Mechanisms of growth promotion that have been identified for Bacillus species include nitrogen fixation, solubilization and mineralization of phosphorus and other nutrients, phytohormone production, production of siderophores, antimicrobial compounds, and hydrolytic enzymes, induced systemic resistance (ISR) and tolerance to abiotic stresses . In the study, nitrogen fixation can be excluded because of the time required for the nitrogen fixation process to be set up in plants and, also, solubilization and mineralization of phosphate that cotton wool was used as blotters and not soil, which can typically contain insoluble and organic phosphates that can be solubilized or mineralized.

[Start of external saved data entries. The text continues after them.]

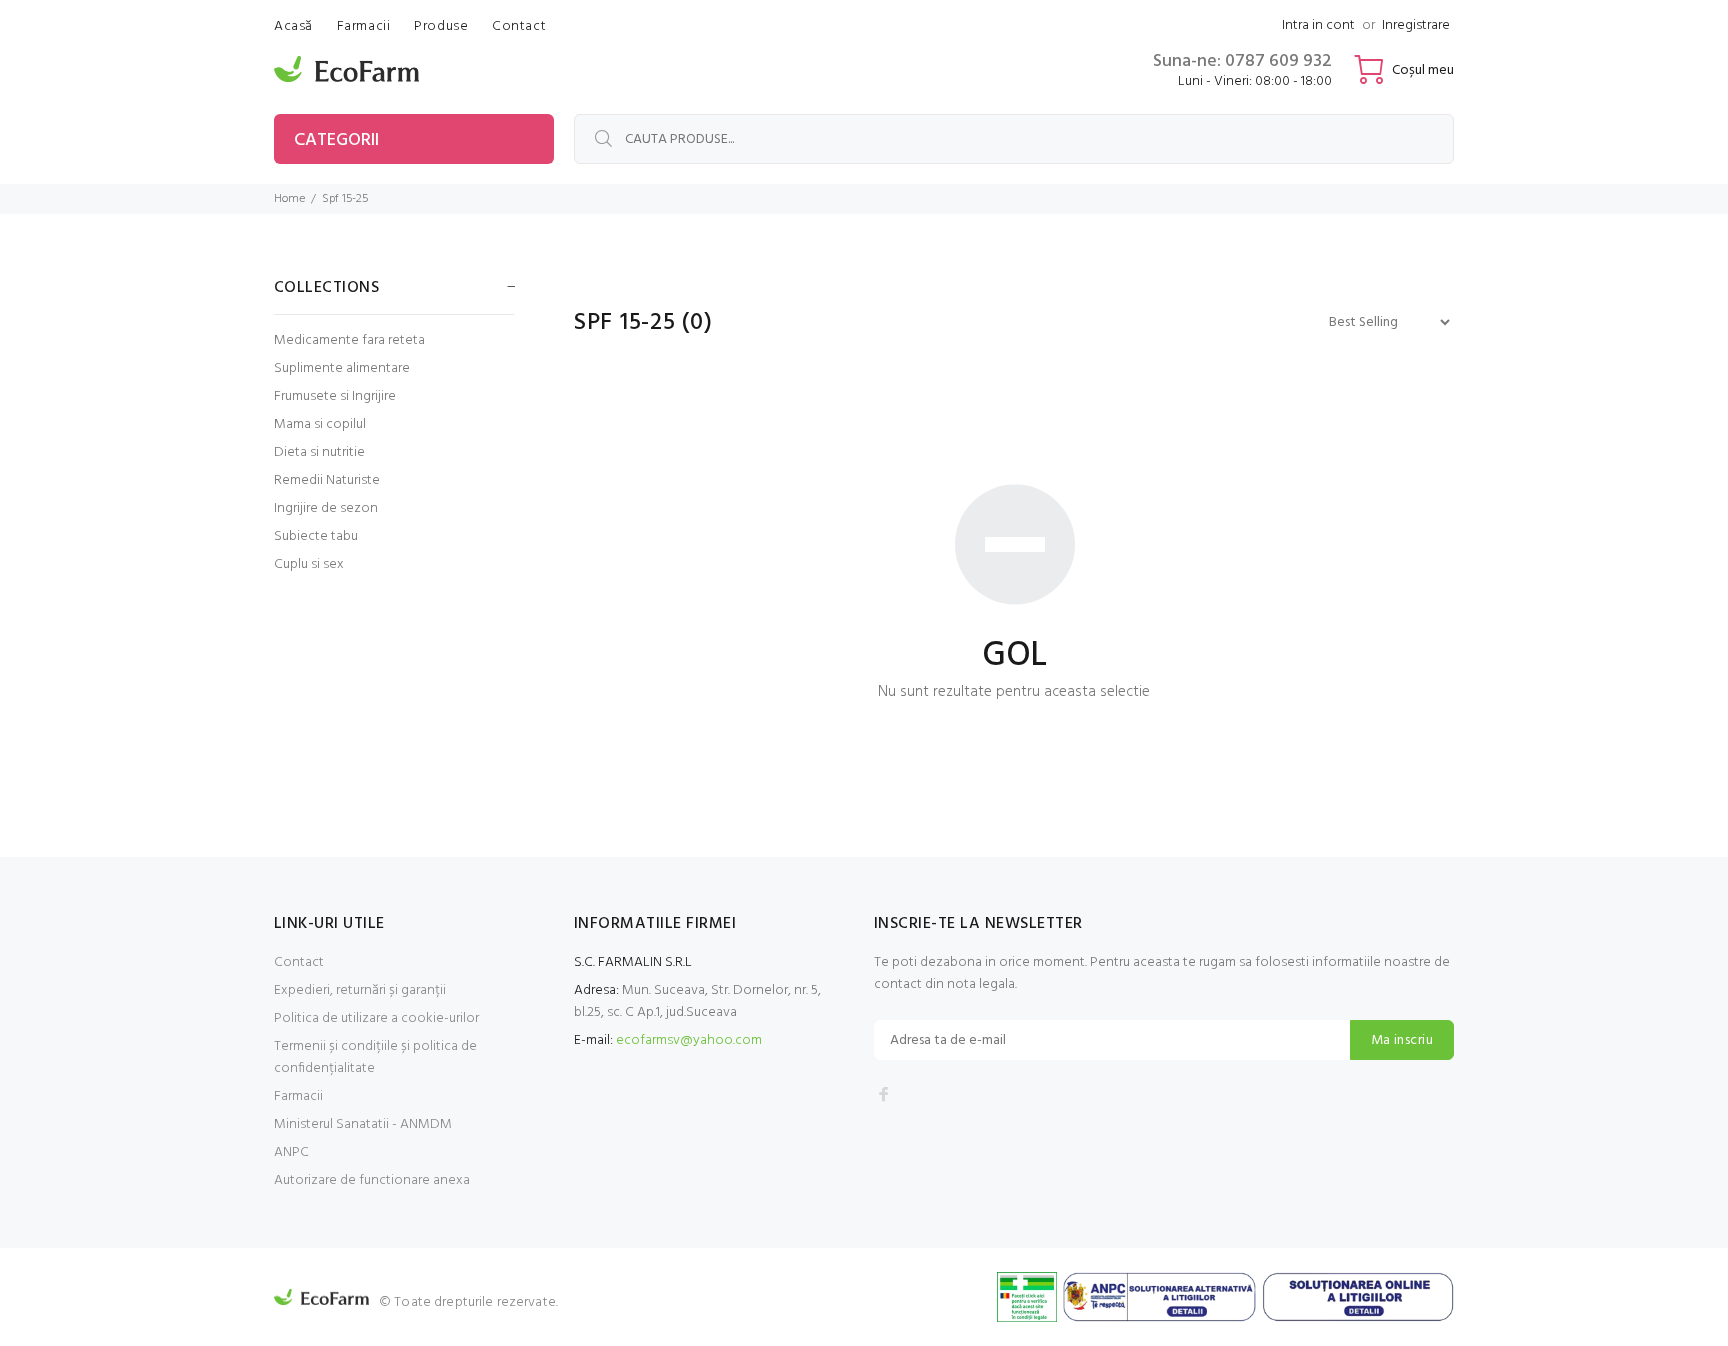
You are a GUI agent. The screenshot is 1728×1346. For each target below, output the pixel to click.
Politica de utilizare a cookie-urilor (376, 1018)
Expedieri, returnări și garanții (360, 990)
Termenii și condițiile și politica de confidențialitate (375, 1057)
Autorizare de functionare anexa (372, 1180)
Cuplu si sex (309, 563)
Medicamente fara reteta (349, 340)
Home (289, 199)
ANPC (291, 1152)
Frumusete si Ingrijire (335, 396)
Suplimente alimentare (342, 368)
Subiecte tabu (316, 536)
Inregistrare (1416, 25)
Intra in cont (1318, 25)
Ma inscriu (1402, 1040)
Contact (299, 962)
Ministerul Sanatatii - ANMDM (363, 1124)
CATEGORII (336, 140)
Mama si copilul (320, 424)
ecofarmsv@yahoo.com (689, 1040)
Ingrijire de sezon (326, 508)
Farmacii (298, 1096)
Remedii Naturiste (327, 480)
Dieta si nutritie (319, 452)
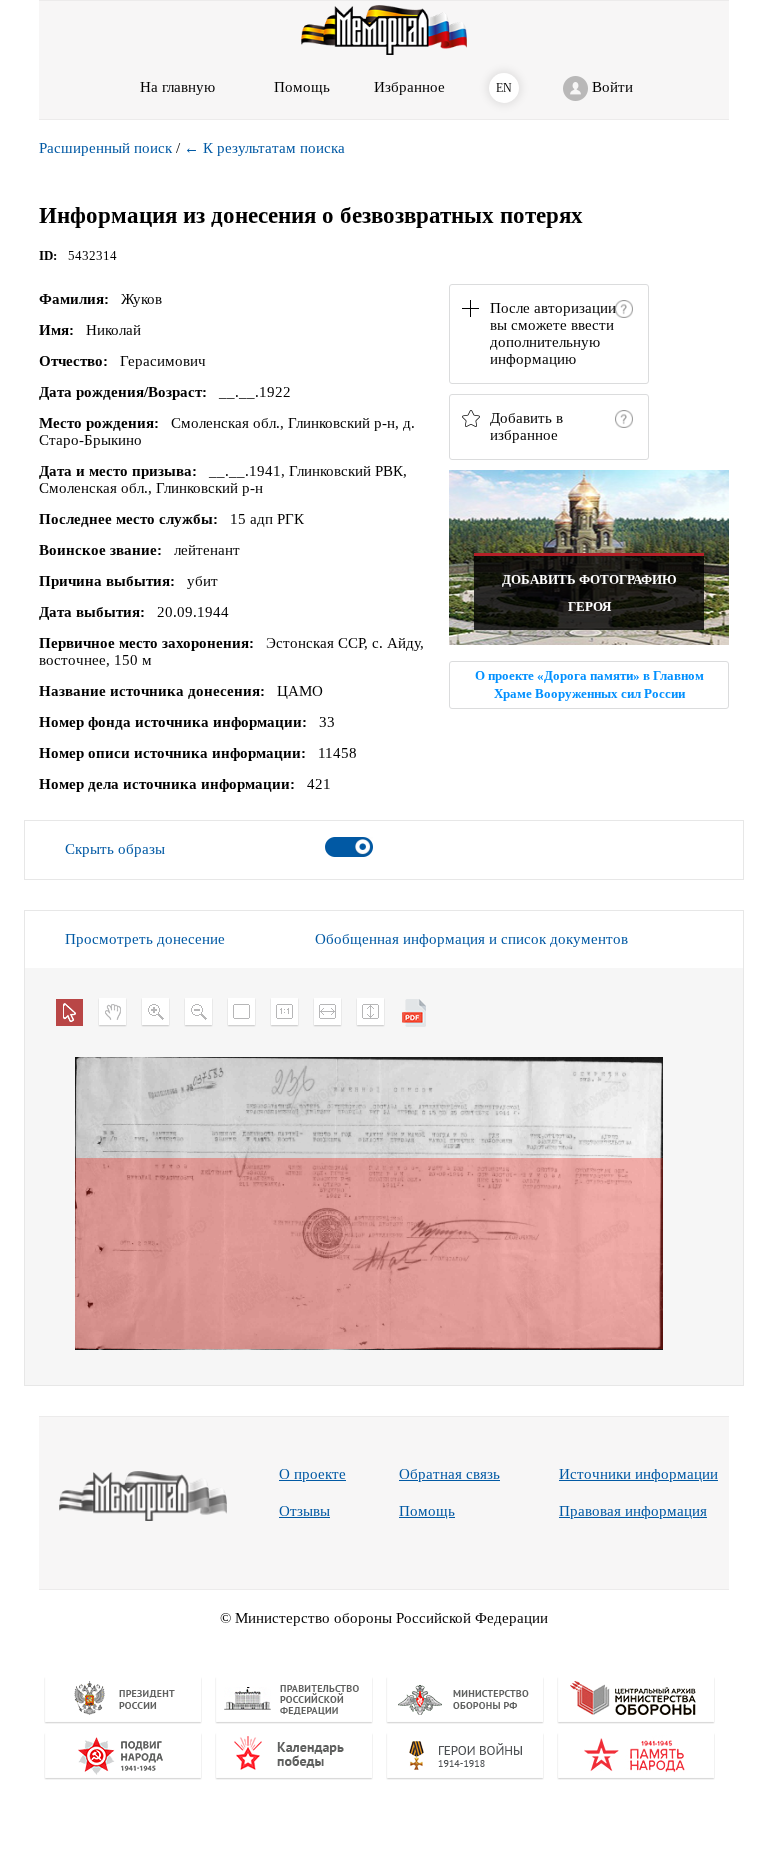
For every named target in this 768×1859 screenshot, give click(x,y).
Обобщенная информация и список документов (471, 939)
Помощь (427, 1511)
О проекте (312, 1474)
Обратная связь (449, 1474)
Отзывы (304, 1511)
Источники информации (638, 1474)
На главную (177, 87)
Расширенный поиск (105, 148)
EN (504, 88)
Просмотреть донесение (145, 939)
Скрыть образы (115, 849)
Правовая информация (633, 1511)
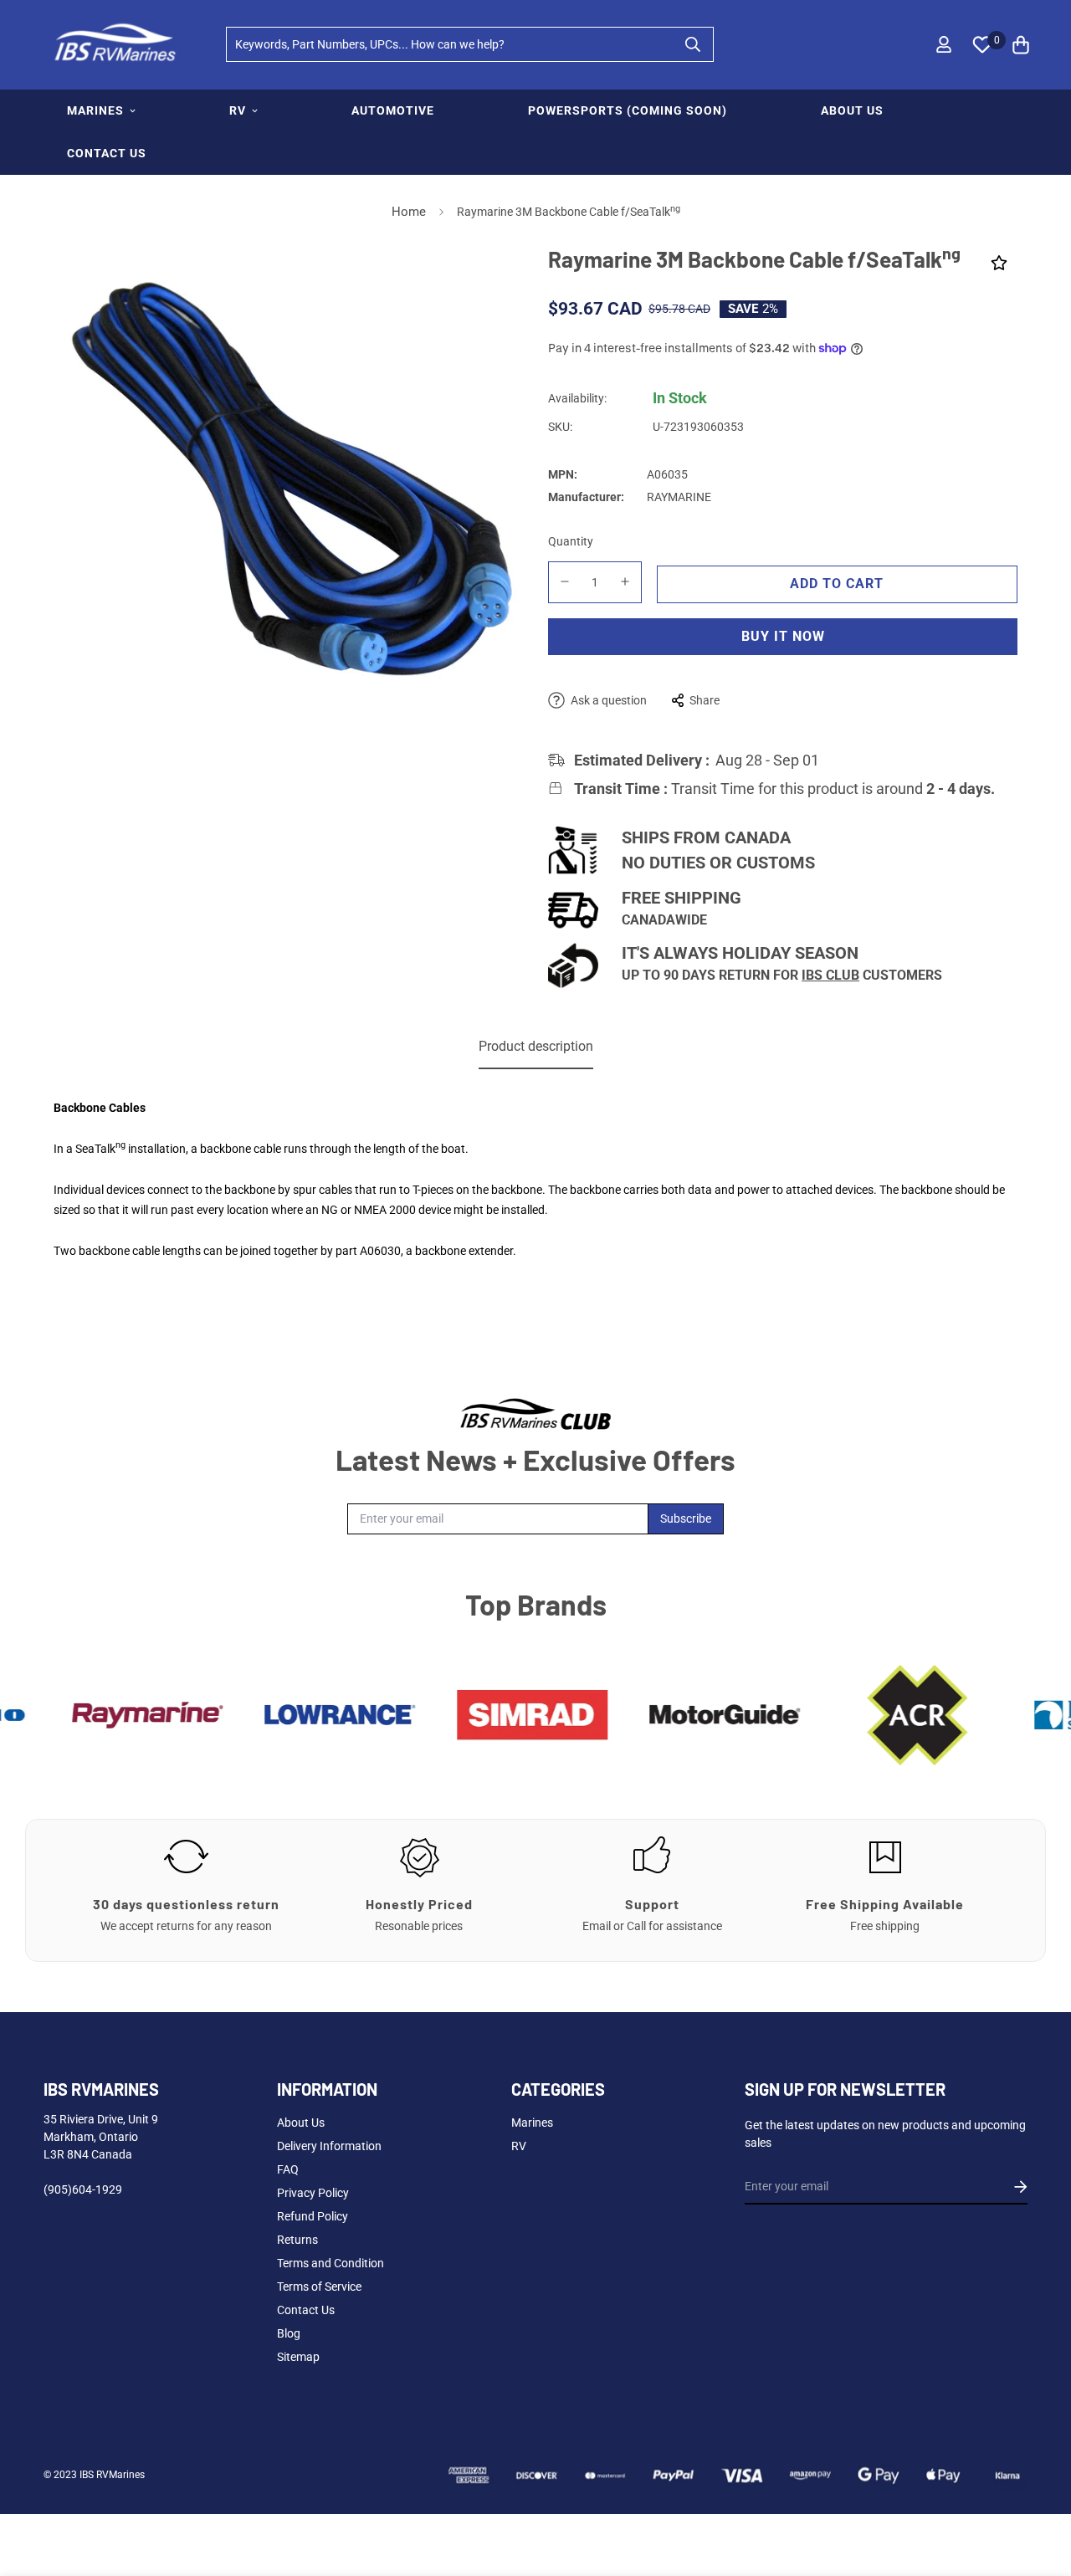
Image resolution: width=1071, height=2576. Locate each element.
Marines (532, 2122)
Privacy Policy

To summarize, optimization of priming parameters is seldom attempted with bacterial paraments. The results shows that different seeds behave differently to bacterial priming. This study highlights the importance of steeping duration for seeds with large, hydrophilic endosperms such as cowpea and soybean during bacterial priming. For sorghums and sesame, cereals with small endosperms and impervious seed structure, the results were varied and steeping duration seemed to produce minimal impact on them. Also, the impervious nature of the seed coat of okra necessitates the use of higher steeping durations in future studies with bacterial priming. While chemical priming can have drastic and negative impact on growth parameters at high concentrations as reported by other studies, effect of changing inoculum concentration seems to be more subtle in this study. A full statistical optimization of the parameters for biopriming can help scale down the use of environmentally unfriendly options such as chemical primers. Further research under soil conditions will help in this regard.
LIST OF ABBREVIATIONS
|PGPB||= Plant growth-promoting bacteria|
|FGP||= Final germination percentage|
|MGT||= Mean germination time|
|GIX||= Germination index|
|VIX||= Vigor index|
RESAERCH INVOLVING PLANTS
The seeds were identified and authenticated at the Herbarium of the Department of Plant Sciences, University of Ilorin, Kwara State, Nigeria and the following voucher numbers were obtained: cowpea (UICH/004/1491/2022), soya bean (UILH/003/1490/2022), sorghum (UILH/002/1489/2022), sesame (UILH/005/1492/2022), and okra (UILH/001/ 1488/2022).
CONSENT FOR PUBLICATION
AVAILABILITY OF DATA AND MATERIALS
The data and supportive information are available within the article.
CONFLICT OF INTEREST
The authors declare no conflict of interest, financial or otherwise.
The authors are grateful to Afe Babalola University, Ado-Ekiti, Nigeria, for providing the resources and facilities for the study.